Author(s): Scott Douglas Jacobsen

Publication (Outlet/Website): Medium (Humanist Voices)

Publication Date (yyyy/mm/dd): 2018/06/21

Scott Douglas Jacobsen: If you could take a single person in Nigeria who has spread humanism the most, who is it? Why them?

Isaiah Akorita: Leo Igwe. I choose him because at the time when most of us were still finding our feet in this highly religious atmosphere, Leo Igwe was already championing the fight against child abuse in the form of witchcraft accusations and taking his activism into the international community.

Jacobsen:How do the youth view religion in Nigeria? Is humanism more of a minority belief system than the others?

Akorita:Religion is still a very huge part of the life of the youths in Nigeria. Our university campuses are filled with religious fellowships. Humanism is still a tiny minority in Nigeria.

Jacobsen:Are the youth more likely to reject religion than the older generations?

Akorita:Yes. We have accounts of many youths who have started questioning their religious upbringing due to contact with Humanists and atheists on social media. We can’t say the same for the older generations.

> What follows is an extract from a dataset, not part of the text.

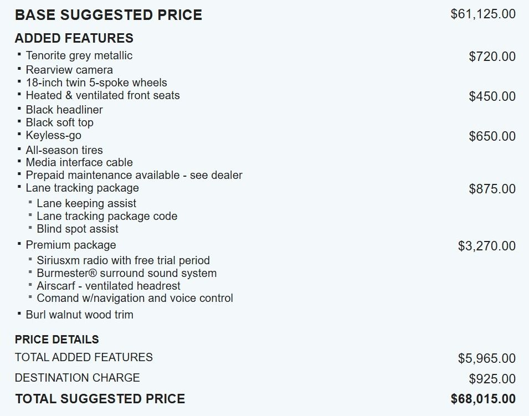Click Airscarf - ventilated headrest item
The width and height of the screenshot is (529, 416).
tap(109, 286)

Jacobsen:How do the irreligious in Nigeria mobilize and bring themselves together for a common front in the light of the massive ‘lobby’ for the religious in the country?

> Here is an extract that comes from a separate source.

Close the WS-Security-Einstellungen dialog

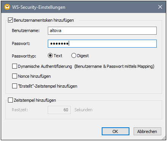160,7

Akorita:We are only just starting to take our activism beyond social media into the offline socio-political sphere. We hope to have a powerful voice soon and so far, it is looking good for us.

Jacobsen:How does religion influence politics in Nigeria?

Akorita:Oh. Our politics cannot be separated from the two major religions here. Christianity and Islam have a firm grip on the policies of this country.

Jacobsen:Any final thoughts or feelings?

Akorita:I think the Humanist movement in Nigeria is starting to gain serious traction and I’m hopeful we’ll start to make serious impacts soon. With the formation of the Atheist Society of Nigeria and the soon to be approved Humanist Association, we’re definitely on the right track.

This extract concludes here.